Second, the existence of multi-gene families allows diversification in the structures and functions of the encoded gene products. While we begin to unravel the differences amongst tubulin isotypes, a lot more work is warranted to provide a comprehensive view of their biochemical properties. Our understanding of how the different isotubulins are paired in heterodimers or how they are distributed in microtubule networks is rudimentary. Are some combinations of α and β isotypes favorable? How do their different combinations contribute to the biomechanical properties of microtubules? These questions are rather complex to study as there is a large number of possible combinations between the α and β isotypes further complicated by their spatial distribution in cells. Are some isotypes segregated in specific areas of the microtubule network? What would be the role of such an isotype code? In dynamic, short lived microtubules any information stored in this type of code would be quickly scrambled. But in long-lived microtubules, like those in neurons, spatial distribution of tubulin isotypes could encode information. To solve this puzzle, we need experimental systems that better represent nature and the diversity of microtubule architectures, as well as advanced tools to visualize individual tubulin isotypes.

Third, and much less discussed possible explanation is backup compensation, given that all tubulins can build microtubule networks capable of carrying out their most fundamental functions, such as cell division. In this concept, tubulin isotypes need not be discretely specialized. Rather, the focus is on conserved parts of the proteins. Differential expression of tubulin isotypes is then purely a consequence of the engagement of upstream transcriptional regulatory mechanisms that work to supply cells with tubulins of generalized function.

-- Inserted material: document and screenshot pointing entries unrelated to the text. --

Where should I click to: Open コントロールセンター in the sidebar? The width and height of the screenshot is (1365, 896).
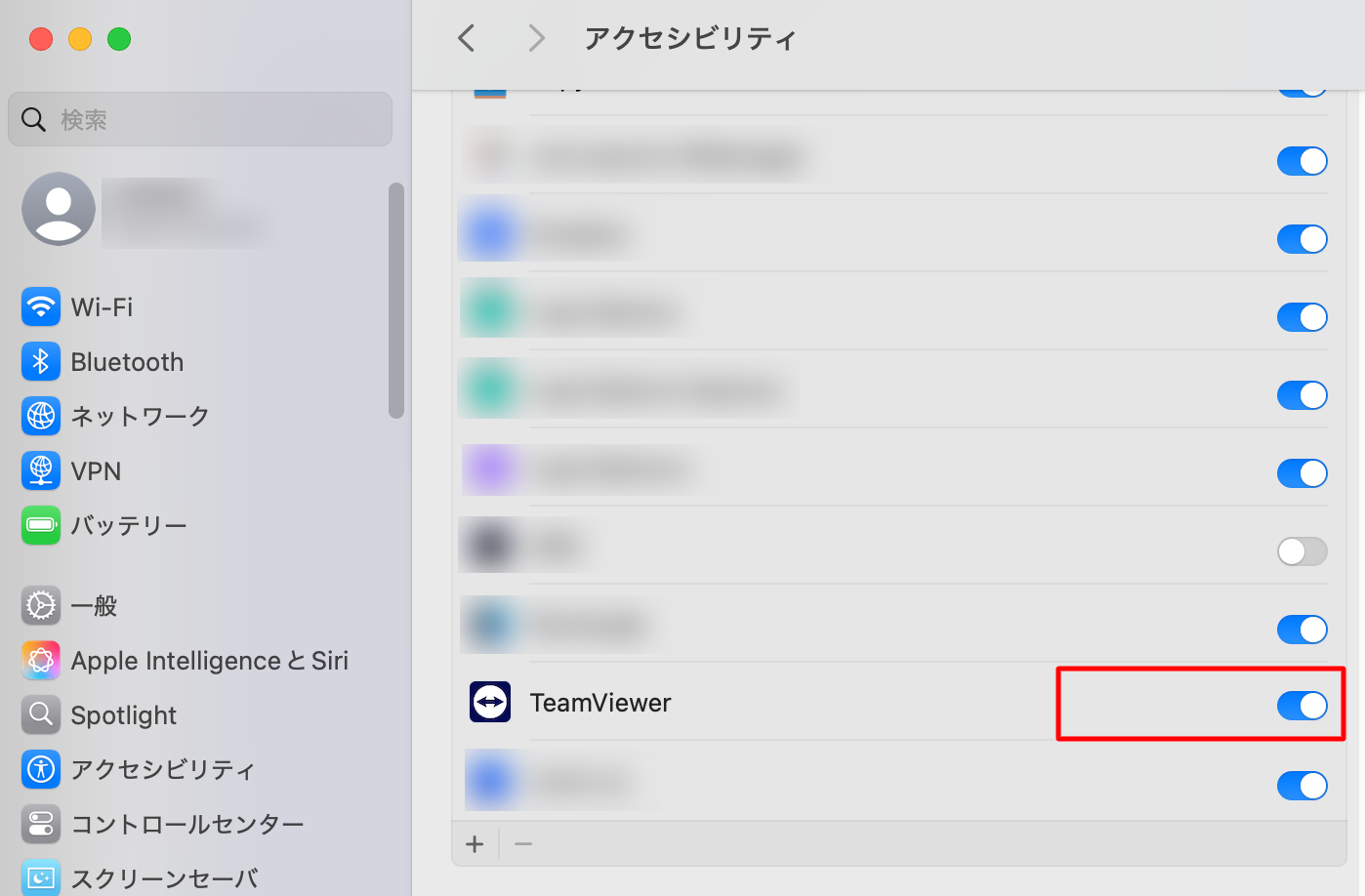pos(187,825)
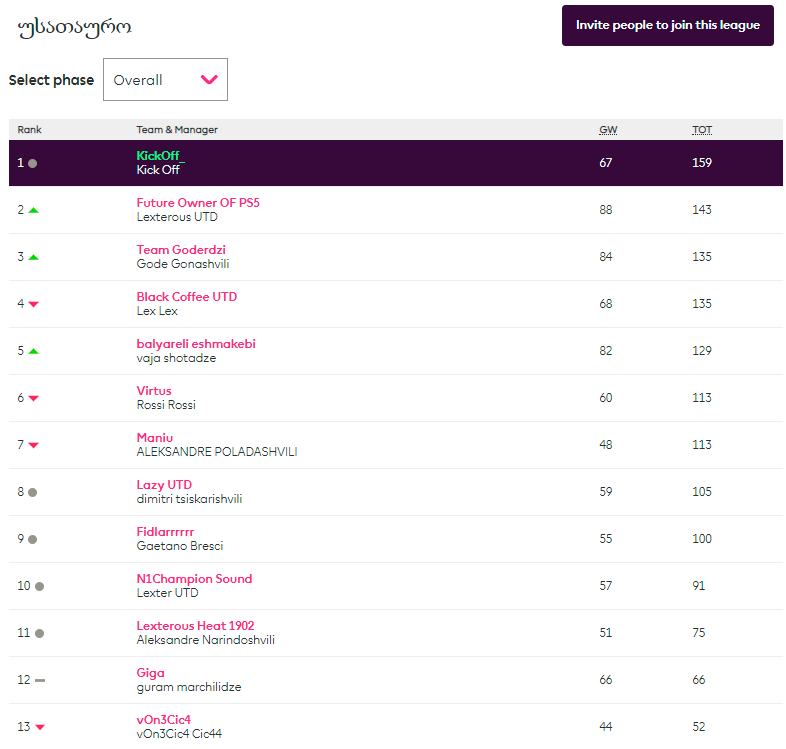Invite people to join this league
The width and height of the screenshot is (786, 749).
667,25
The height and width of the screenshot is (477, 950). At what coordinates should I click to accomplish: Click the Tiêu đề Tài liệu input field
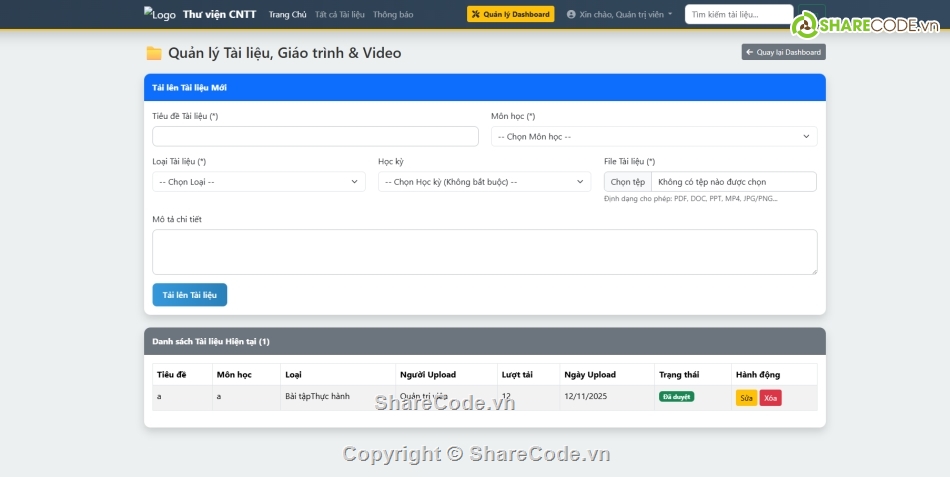[x=315, y=136]
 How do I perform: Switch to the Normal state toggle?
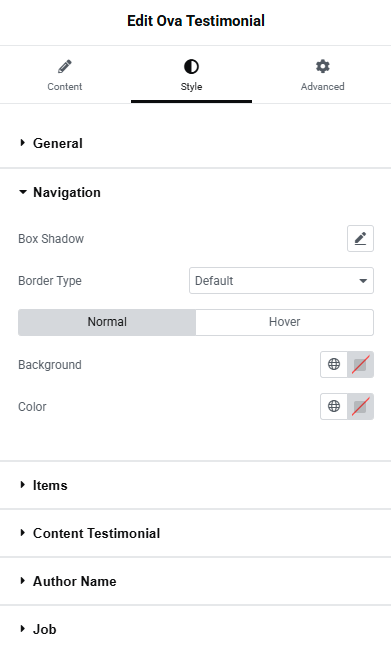click(107, 322)
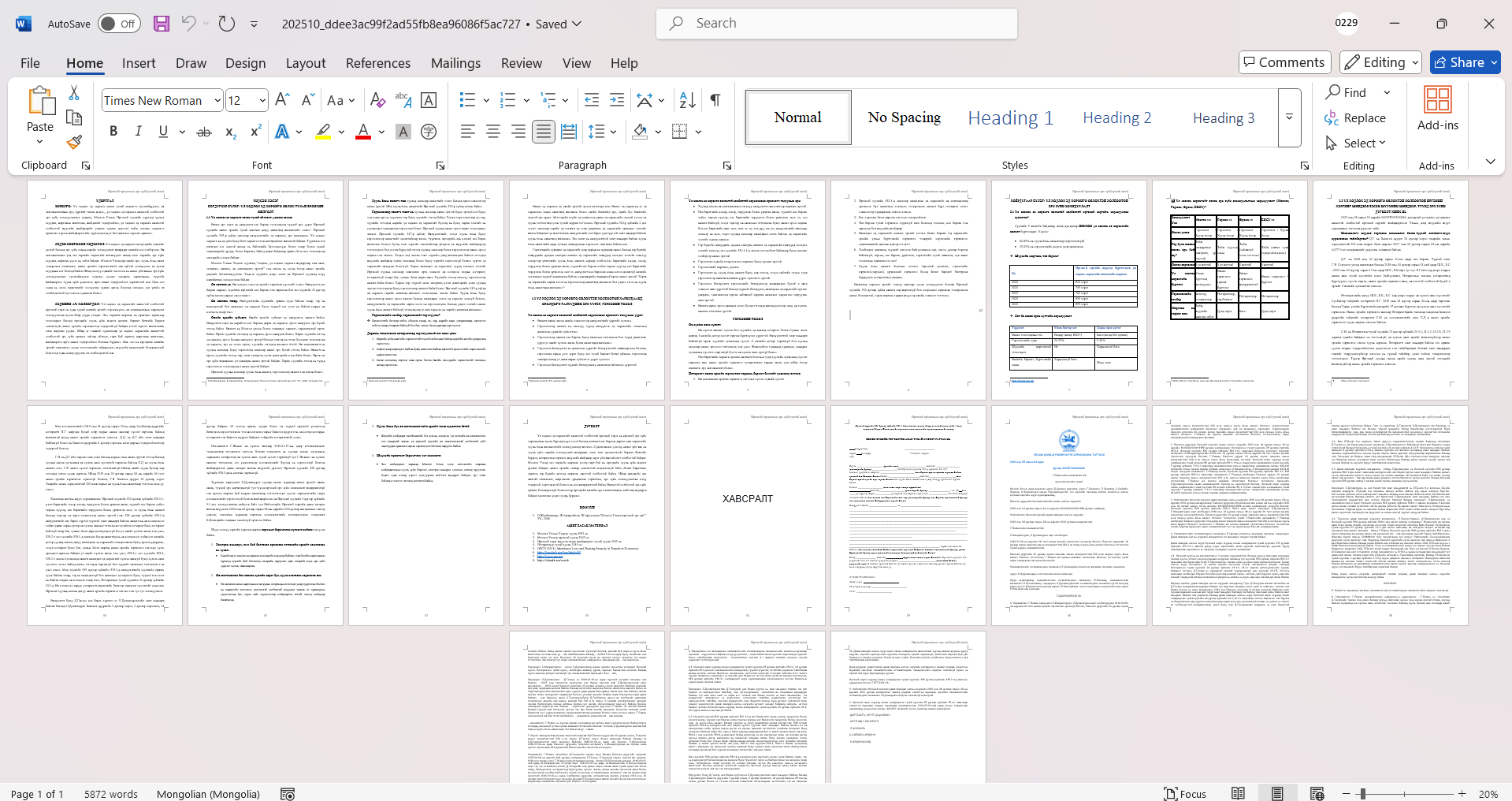Viewport: 1512px width, 801px height.
Task: Click the Share button
Action: point(1465,62)

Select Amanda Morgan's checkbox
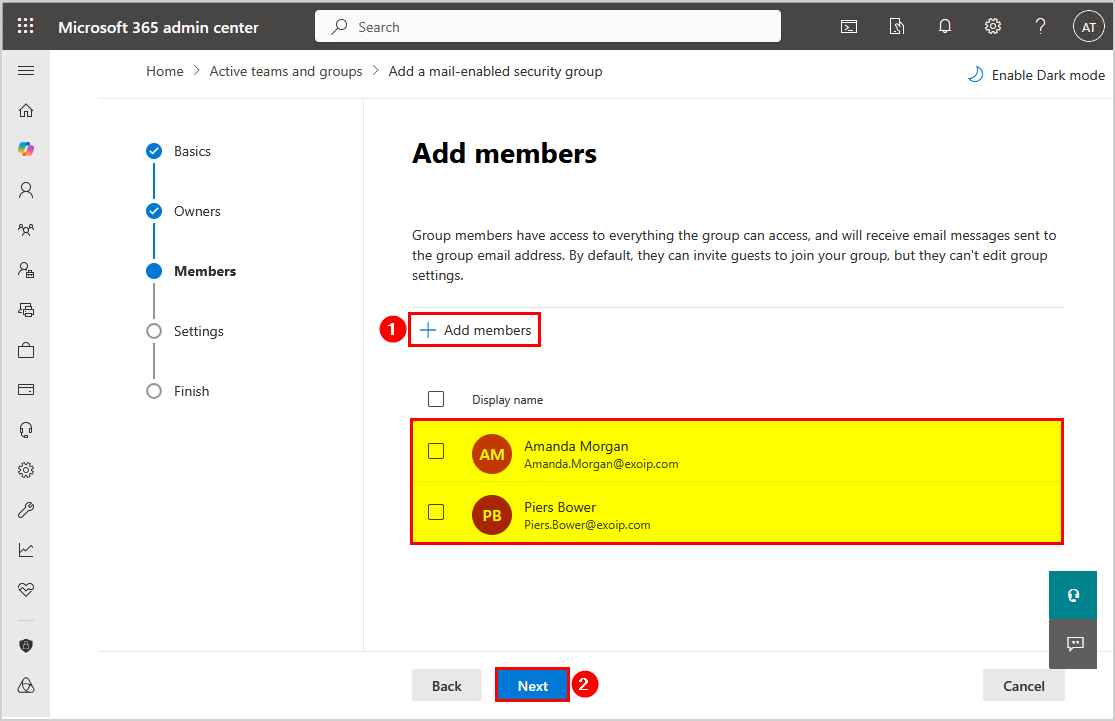[436, 451]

Most of the documented differences in isotype distribution across the different cell types and microtubule structures, as well as their functional specializations are related to β subunits. Are α-tubulins inherently more redundant? Do they harbor fewer differences and hence contribute less to the specialization of the microtubule cytoskeleton? Given fewer studies of α-tubulins it is difficult to answer these questions. Further studies may reveal new biology of α-tubulins or may reveal that they remain conserved. What would be further physiological implications of such different evolution of two proteins that form obligate heterodimers? And what can we learn about protein evolution from tubulins? These promise to be interesting areas of further exploration.

Careful analyses of tubulin gene expression at both transcriptional and posttranscriptional level are required and necessary to understand how cells define which tubulins to produce and in what quantities. Similarly, detailed studies of tubulin biomechanical properties are warranted to understand how the isotype composition fine-tunes microtubule dynamics. But more integrated approaches may be required to gain a comprehensive view of how this complex gene network is organized and deployed in various cell types.